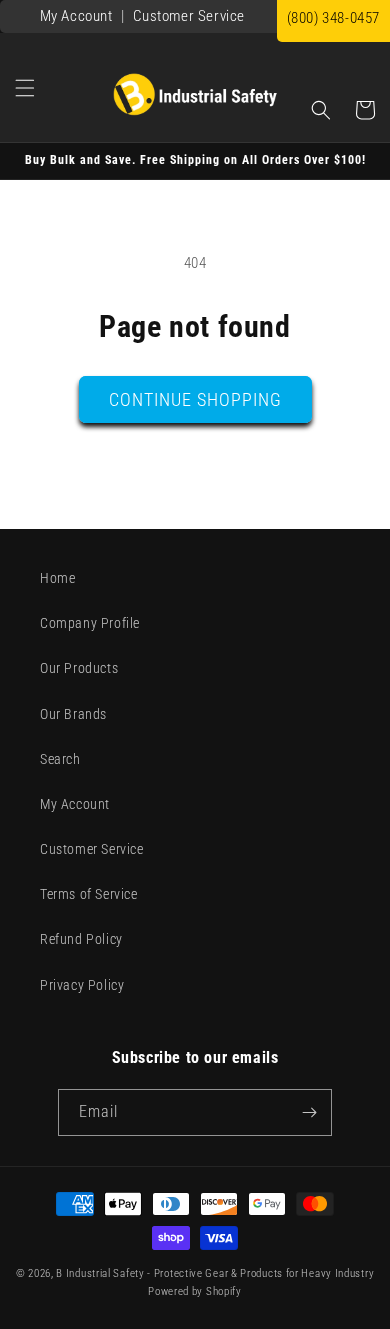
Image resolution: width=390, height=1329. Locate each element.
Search (60, 759)
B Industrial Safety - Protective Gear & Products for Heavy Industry (215, 1273)
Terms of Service (89, 894)
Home (57, 578)
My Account (76, 16)
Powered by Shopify (195, 1291)
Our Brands (73, 714)
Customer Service (189, 16)
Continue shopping (195, 399)
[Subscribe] (309, 1112)
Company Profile (90, 623)
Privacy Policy (82, 985)
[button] (25, 88)
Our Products (79, 668)
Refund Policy (81, 939)
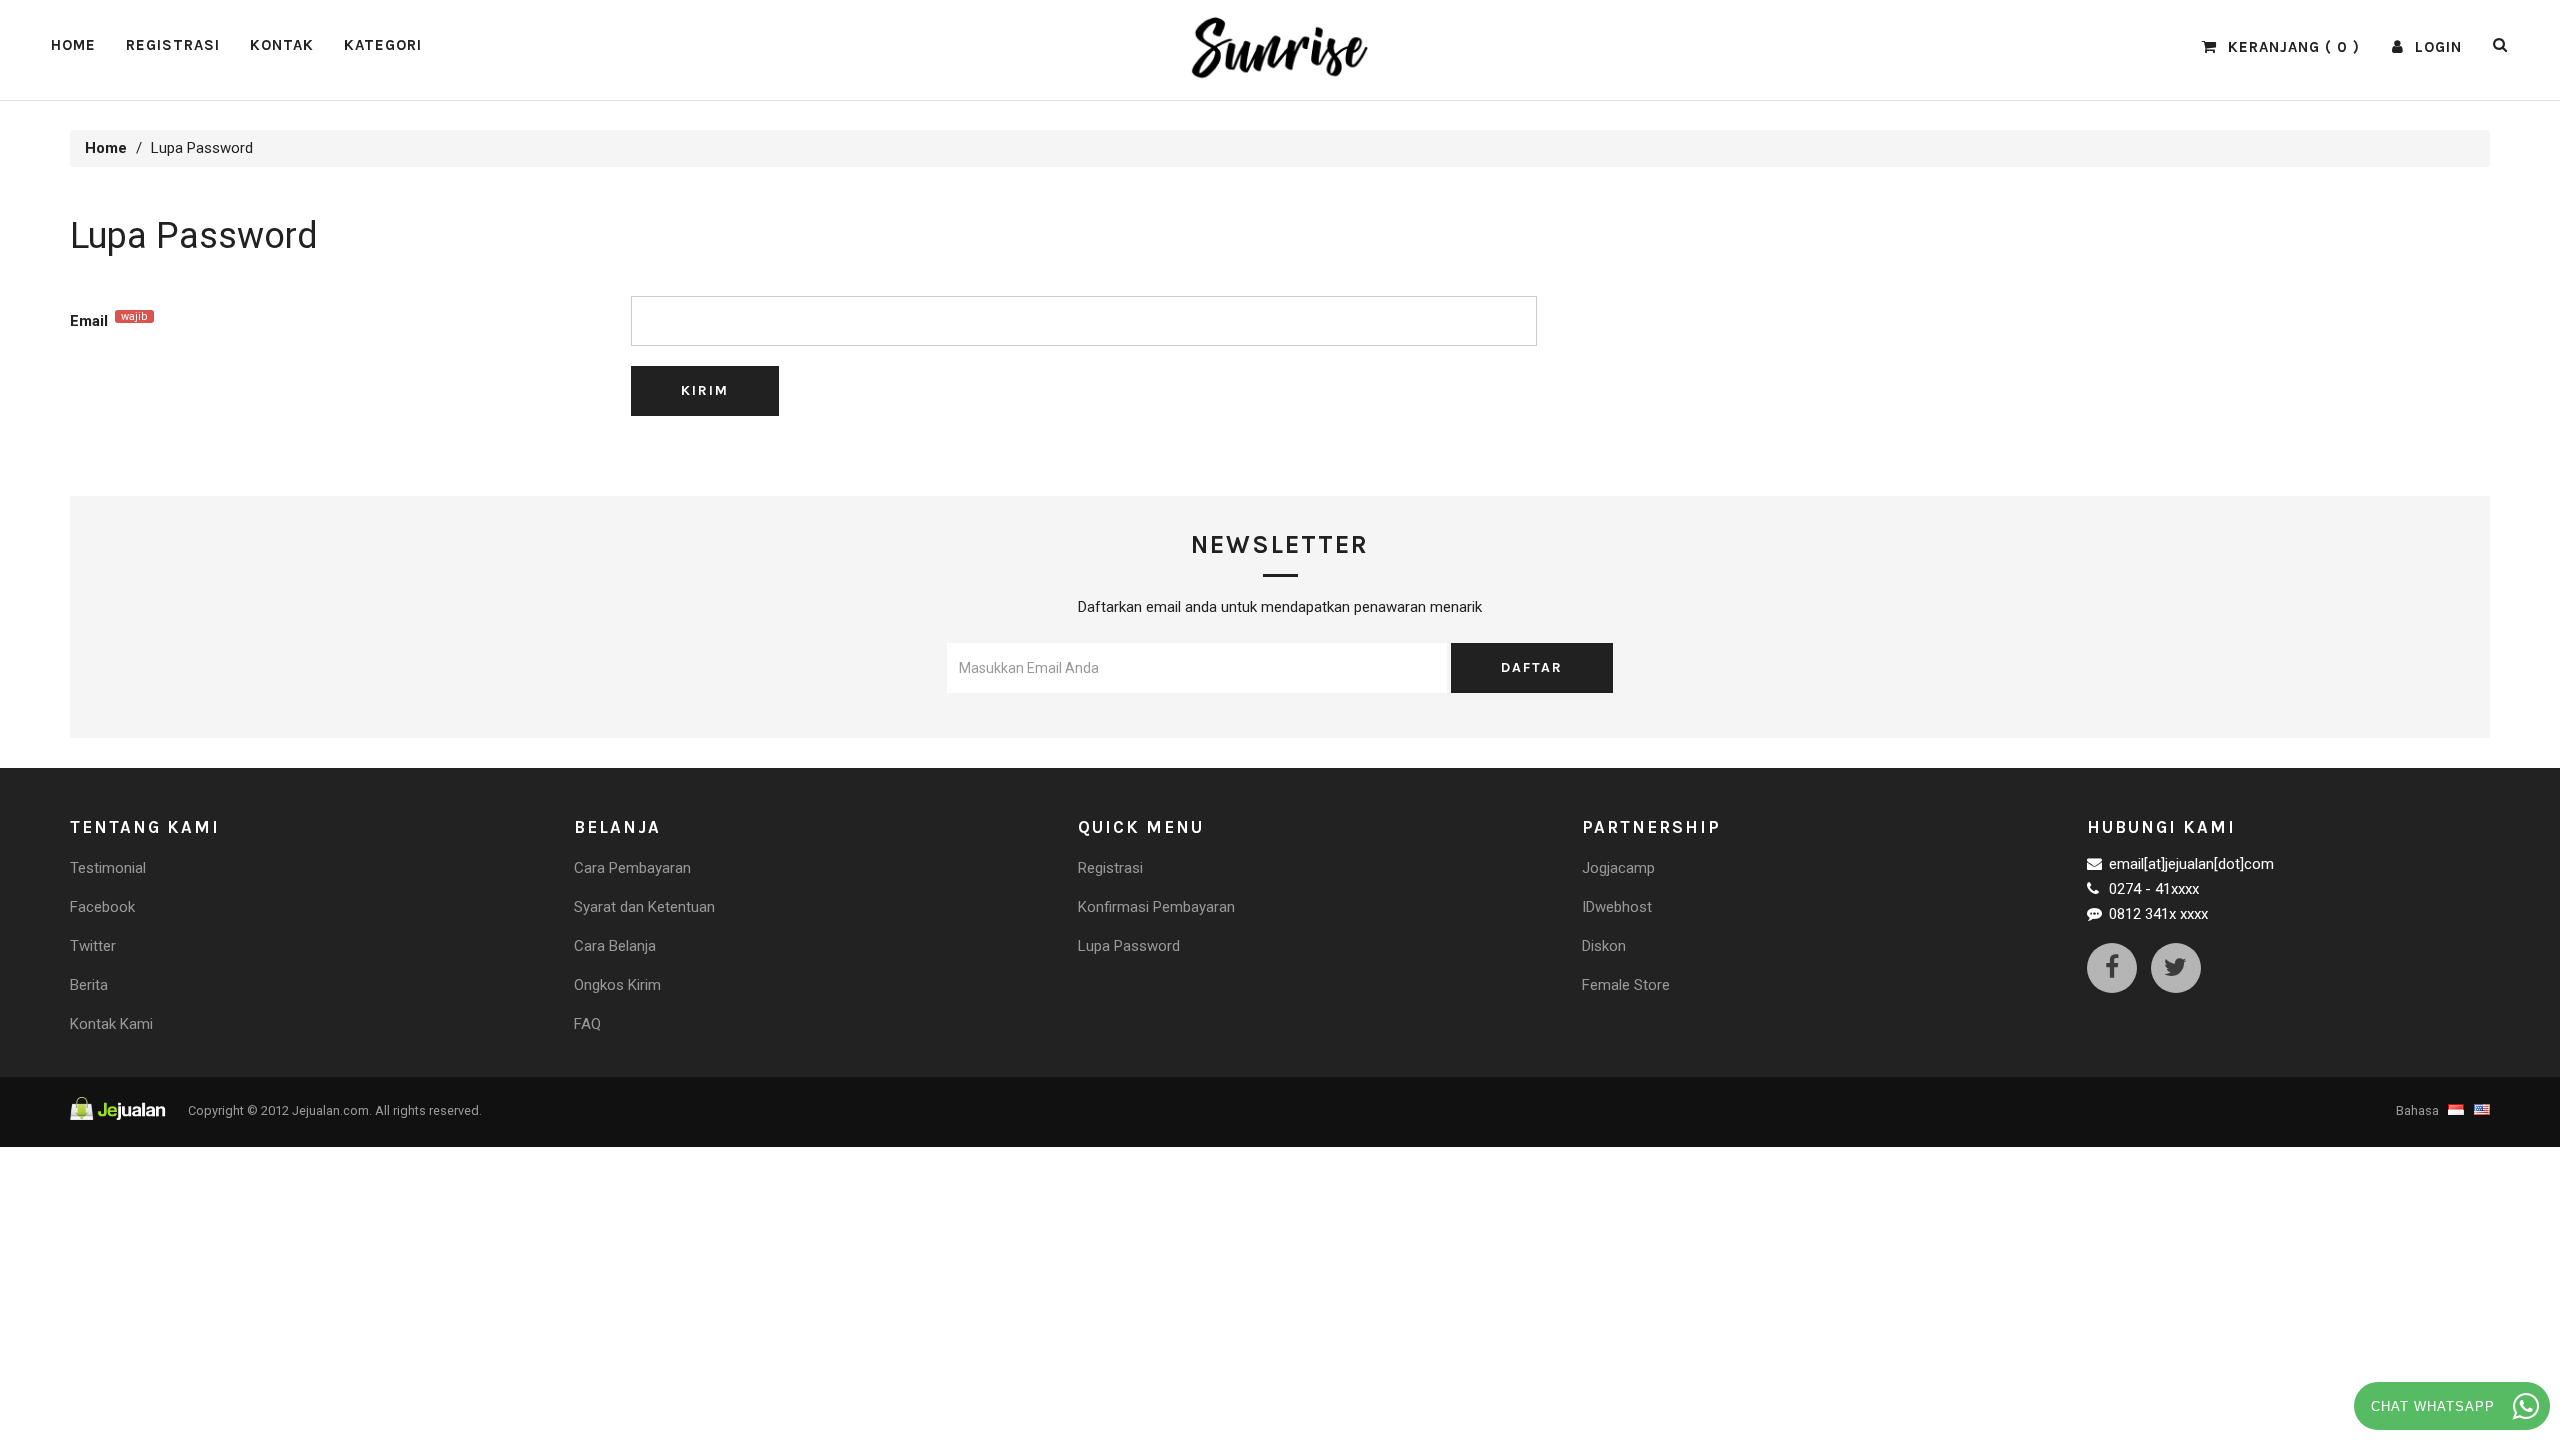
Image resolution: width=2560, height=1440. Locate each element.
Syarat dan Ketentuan (644, 907)
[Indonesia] (2456, 1110)
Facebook (102, 907)
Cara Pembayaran (632, 868)
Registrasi (173, 45)
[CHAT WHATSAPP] (2526, 1406)
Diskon (1604, 946)
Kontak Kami (111, 1024)
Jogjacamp (1618, 868)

-----

TASK ITEM - Print the line with "Syarat dan Ketentuan (644, 907)" and every line after it in the entries above, exactly as written. Leave out all other lines.

ANSWER BELOW -
Syarat dan Ketentuan (644, 907)
[Indonesia] (2456, 1110)
Facebook (102, 907)
Cara Pembayaran (632, 868)
Registrasi (173, 45)
[CHAT WHATSAPP] (2526, 1406)
Diskon (1604, 946)
Kontak Kami (111, 1024)
Jogjacamp (1618, 868)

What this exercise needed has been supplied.